[WHAT THE TASK ASKS]: Reproduce the passage on Gulf construction markets below verbatim, everything from "According to the data, all" down to "around $85 p/b.".

[SOURCE EXTRACT]:
╔══
The report covers local property and construction market data on Bahrain, Kuwait, the UAE (focusing on Abu Dhabi and Dubai), Oman, Qatar and KSA.

According to the data, all six Gulf states had their incomes severely affected during the global financial crisis by the plunging oil price, which hit a low of US $30 per barrel (p/b) in early 2009. But, oil reached an 18-month high in April 2010 at around $85 p/b.

With a predicted GDP growth rate of 18.5% for 2010 as gas exports increase, Qatar has emerged as one of the strongest-performing countries in the world, asserts Rider Levett Bucknall chief executive Lance Taylor: “Qatar’s construction market is expected to display favourable growth rates over the next few years, driven by planned strategic infrastructure projects worth hundreds of billions of Qatari riyals on the back of higher oil and gas revenues”. The Big Project takes a look at how each of the markets is faring in terms of finance, cancelled projects, tenders, opportunities and building-material prices, according to the report.
╚══
[INFORMATION SUPPLIED]:
╔══
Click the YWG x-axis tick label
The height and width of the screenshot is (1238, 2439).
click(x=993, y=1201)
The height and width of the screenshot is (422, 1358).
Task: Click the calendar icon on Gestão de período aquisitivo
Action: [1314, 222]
╚══
[TASK RESULT]:
According to the data, all six Gulf states had their incomes severely affected during the global financial crisis by the plunging oil price, which hit a low of US $30 per barrel (p/b) in early 2009. But, oil reached an 18-month high in April 2010 at around $85 p/b.